[Pointing records for text and elements]
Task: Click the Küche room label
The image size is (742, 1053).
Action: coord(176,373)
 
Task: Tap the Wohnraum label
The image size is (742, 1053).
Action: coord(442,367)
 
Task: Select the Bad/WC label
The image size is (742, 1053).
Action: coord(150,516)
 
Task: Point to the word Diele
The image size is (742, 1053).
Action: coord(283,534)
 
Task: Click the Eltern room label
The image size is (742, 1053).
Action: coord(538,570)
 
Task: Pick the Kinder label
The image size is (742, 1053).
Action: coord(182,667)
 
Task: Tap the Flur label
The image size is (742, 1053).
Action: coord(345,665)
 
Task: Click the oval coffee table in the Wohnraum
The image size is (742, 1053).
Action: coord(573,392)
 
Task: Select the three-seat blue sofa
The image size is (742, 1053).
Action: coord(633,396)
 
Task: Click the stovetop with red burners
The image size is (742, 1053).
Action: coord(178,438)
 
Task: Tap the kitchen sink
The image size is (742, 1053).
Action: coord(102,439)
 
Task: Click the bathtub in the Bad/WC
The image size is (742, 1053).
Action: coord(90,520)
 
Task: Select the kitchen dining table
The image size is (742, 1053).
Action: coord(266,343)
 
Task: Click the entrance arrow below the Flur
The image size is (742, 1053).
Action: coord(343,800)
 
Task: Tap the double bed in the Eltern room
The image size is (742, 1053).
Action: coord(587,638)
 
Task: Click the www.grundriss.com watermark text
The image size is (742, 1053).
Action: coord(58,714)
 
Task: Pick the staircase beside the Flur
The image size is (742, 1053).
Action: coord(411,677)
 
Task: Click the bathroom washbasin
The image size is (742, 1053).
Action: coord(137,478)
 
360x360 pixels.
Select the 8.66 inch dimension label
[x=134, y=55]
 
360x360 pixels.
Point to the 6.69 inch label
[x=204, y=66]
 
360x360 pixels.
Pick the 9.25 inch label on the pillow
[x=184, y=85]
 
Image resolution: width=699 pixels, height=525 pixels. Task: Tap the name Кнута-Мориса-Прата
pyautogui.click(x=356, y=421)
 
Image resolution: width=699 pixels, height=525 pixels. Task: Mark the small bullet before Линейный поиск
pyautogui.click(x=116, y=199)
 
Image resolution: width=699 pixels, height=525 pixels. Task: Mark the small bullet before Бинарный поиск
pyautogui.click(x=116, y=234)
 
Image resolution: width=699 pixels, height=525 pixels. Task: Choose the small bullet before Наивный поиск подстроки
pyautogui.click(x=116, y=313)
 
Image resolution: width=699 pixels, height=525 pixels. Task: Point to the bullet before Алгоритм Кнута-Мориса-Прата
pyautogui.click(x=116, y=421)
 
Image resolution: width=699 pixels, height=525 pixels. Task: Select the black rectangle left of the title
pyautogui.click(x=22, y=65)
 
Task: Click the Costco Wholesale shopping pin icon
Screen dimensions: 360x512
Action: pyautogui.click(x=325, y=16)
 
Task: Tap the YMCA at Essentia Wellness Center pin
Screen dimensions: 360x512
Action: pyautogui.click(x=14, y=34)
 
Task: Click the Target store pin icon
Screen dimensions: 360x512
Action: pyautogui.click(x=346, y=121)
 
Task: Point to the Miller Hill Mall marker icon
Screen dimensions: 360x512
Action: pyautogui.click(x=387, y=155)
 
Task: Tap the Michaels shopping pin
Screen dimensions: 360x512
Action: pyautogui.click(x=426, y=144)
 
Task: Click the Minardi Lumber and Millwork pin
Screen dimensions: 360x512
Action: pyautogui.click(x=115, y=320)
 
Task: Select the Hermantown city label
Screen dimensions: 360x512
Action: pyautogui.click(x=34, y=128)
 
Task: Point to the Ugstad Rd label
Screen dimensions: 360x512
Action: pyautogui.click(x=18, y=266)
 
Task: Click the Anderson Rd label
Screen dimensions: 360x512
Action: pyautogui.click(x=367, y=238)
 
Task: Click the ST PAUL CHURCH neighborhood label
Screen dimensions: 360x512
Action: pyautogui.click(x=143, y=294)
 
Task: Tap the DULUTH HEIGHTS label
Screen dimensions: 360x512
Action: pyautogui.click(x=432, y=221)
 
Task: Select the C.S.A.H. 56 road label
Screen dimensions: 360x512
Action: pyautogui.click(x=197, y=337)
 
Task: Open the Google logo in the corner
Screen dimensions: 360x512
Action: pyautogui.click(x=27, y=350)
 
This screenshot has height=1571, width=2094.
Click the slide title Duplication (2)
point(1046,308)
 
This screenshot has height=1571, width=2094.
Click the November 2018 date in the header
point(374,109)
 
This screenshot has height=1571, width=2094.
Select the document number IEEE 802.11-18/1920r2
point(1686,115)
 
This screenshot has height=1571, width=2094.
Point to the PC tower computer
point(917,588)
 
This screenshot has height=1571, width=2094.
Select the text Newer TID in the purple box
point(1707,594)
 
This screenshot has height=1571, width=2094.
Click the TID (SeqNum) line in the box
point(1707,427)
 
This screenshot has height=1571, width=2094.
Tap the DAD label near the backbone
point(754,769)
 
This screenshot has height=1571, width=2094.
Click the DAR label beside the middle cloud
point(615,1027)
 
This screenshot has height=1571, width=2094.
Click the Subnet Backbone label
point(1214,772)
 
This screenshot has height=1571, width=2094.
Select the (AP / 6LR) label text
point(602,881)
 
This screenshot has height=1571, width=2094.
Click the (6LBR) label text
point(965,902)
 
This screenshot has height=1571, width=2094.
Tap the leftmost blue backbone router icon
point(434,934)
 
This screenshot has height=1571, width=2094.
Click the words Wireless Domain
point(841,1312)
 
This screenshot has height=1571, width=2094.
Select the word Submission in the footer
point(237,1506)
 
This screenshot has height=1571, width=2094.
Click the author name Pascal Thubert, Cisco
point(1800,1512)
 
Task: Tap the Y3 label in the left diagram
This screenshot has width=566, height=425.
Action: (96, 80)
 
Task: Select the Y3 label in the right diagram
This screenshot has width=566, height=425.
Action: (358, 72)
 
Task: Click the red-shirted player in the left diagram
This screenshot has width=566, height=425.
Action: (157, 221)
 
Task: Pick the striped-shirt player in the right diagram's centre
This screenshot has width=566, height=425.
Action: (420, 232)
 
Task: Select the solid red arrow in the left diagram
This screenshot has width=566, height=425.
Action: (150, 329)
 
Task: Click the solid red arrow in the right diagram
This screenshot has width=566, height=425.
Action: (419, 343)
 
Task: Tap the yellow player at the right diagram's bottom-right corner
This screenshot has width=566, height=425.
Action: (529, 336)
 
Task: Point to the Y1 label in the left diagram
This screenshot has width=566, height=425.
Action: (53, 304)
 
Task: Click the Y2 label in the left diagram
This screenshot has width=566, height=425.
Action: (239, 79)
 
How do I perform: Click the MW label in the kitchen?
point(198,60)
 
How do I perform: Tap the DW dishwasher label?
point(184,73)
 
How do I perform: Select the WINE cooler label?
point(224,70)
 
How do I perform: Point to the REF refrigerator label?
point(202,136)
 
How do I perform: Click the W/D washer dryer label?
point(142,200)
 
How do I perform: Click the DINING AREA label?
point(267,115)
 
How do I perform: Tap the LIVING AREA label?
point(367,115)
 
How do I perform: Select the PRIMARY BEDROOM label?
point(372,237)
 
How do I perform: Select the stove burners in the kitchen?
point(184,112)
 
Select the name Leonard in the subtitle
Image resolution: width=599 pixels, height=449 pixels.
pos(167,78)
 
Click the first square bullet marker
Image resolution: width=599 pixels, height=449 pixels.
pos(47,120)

Stated task
Reproduce verbatim the records from the line containing "Image resolution: width=699 pixels, height=525 pixels. Task: Tap" down to the line containing "Action: pyautogui.click(x=325, y=16)", including both of those lines.

Task result
Image resolution: width=699 pixels, height=525 pixels. Task: Tap the name Кнута-Мориса-Прата
pyautogui.click(x=356, y=421)
 
Image resolution: width=699 pixels, height=525 pixels. Task: Mark the small bullet before Линейный поиск
pyautogui.click(x=116, y=199)
 
Image resolution: width=699 pixels, height=525 pixels. Task: Mark the small bullet before Бинарный поиск
pyautogui.click(x=116, y=234)
 
Image resolution: width=699 pixels, height=525 pixels. Task: Choose the small bullet before Наивный поиск подстроки
pyautogui.click(x=116, y=313)
 
Image resolution: width=699 pixels, height=525 pixels. Task: Point to the bullet before Алгоритм Кнута-Мориса-Прата
pyautogui.click(x=116, y=421)
 
Image resolution: width=699 pixels, height=525 pixels. Task: Select the black rectangle left of the title
pyautogui.click(x=22, y=65)
 
Task: Click the Costco Wholesale shopping pin icon
Screen dimensions: 360x512
Action: pyautogui.click(x=325, y=16)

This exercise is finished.